Both acquisitions are synergistic with its existing business and represent long-term opportunities rather than an immediate significant boost to earnings.

The company’s underlying fundamentals continue to improve with fleet utilisation up versus last year in 4Q18, as was the average revenue per taxi.

The company continues to see the benefits of its tie-up with Go-Jek, which will soon morph into something even more significant.

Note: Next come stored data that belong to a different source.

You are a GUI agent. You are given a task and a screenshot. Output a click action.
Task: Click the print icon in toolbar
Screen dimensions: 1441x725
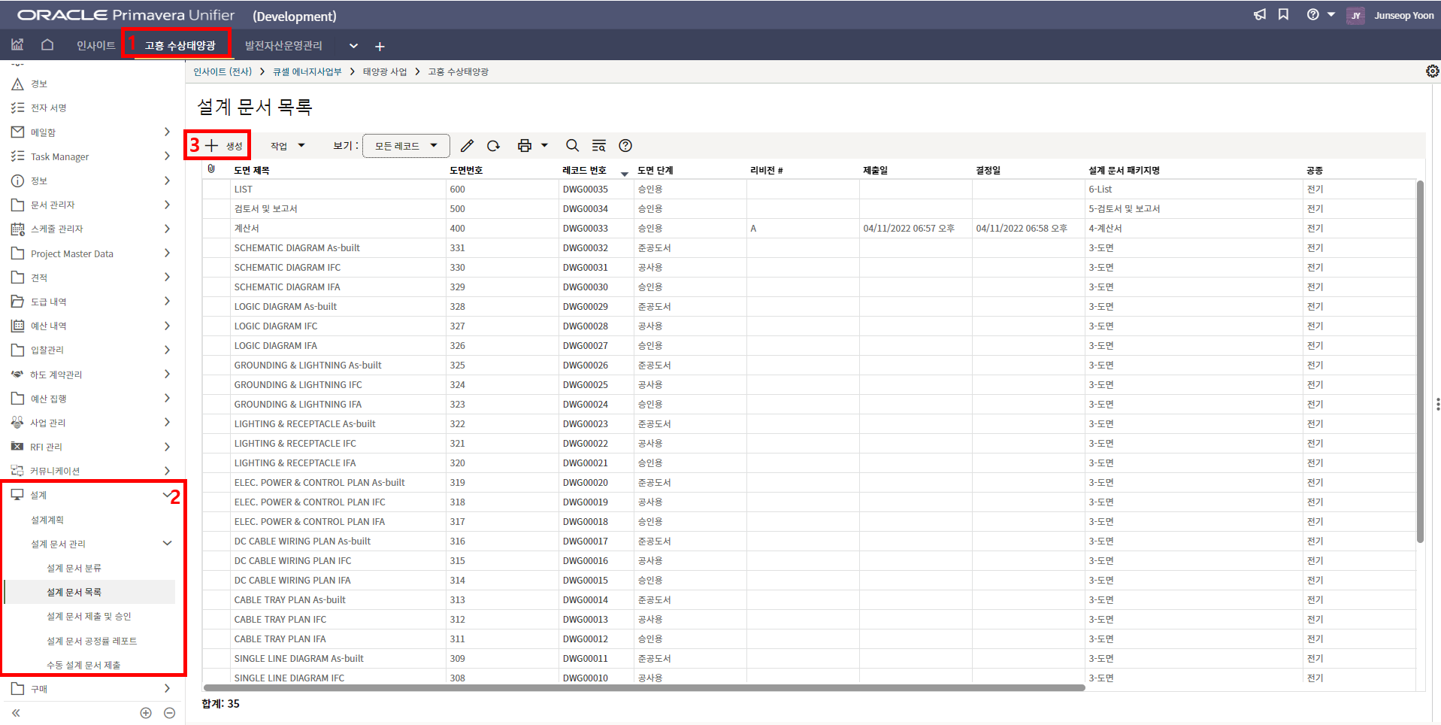click(525, 146)
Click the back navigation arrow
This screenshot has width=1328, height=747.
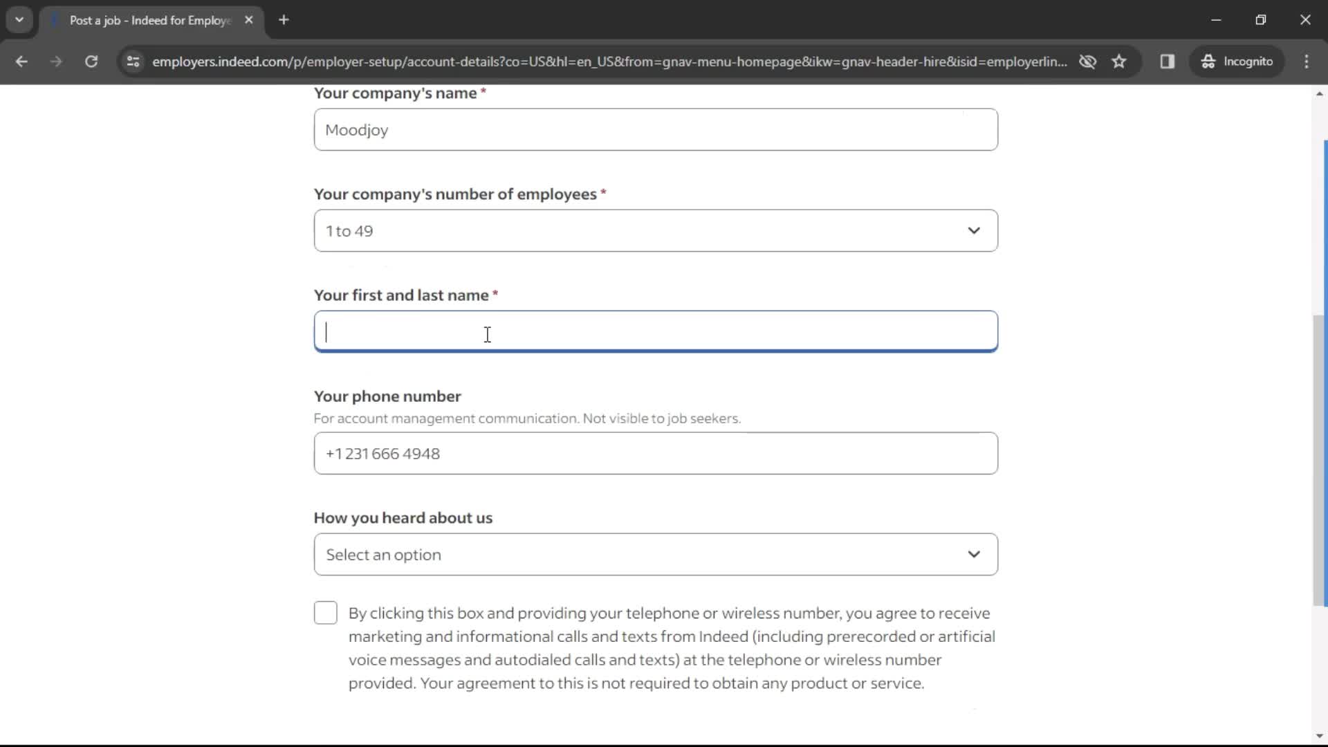[21, 61]
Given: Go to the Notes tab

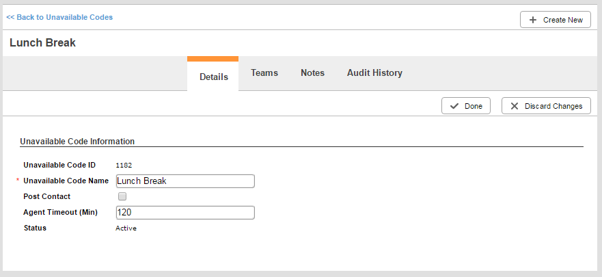Looking at the screenshot, I should (x=312, y=72).
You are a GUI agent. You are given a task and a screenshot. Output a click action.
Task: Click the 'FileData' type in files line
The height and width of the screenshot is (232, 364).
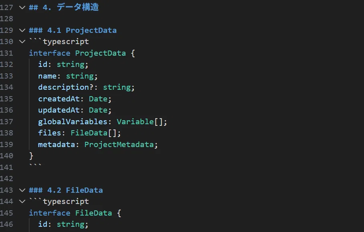pyautogui.click(x=89, y=133)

Blue Bird (BIRD IJ) remains an interesting way to play the rising levels of affluence amongst the rising middle classes in Indonesia. the company is close to completing two corporate actions including a new venture into the car auction business with Mitsubishi UFJ and the acquisition of an intercity bus company. It is also close to signing an extension and expansion of its relationship with Go-Jek, which will help to cement its position in the online ride-hailing space. Underlying fundamentals continue to improve both in terms of fleet utilisation and average revenue per taxi. According to Capital IQ consensus, the company trades on  14.9x FY19E PER and 13.7x FY20E PER, with forecast EPS growth of +16.2% and +8.9% for FY19E and FY20E respectively. The near-term completion of two corporate actions and an extension of its agreement with Go-Jek Indonesia (1379371D IJ) should provide positive catalysts for the share price coupled with improving ridership, average revenue per taxi, and fleet utilisation.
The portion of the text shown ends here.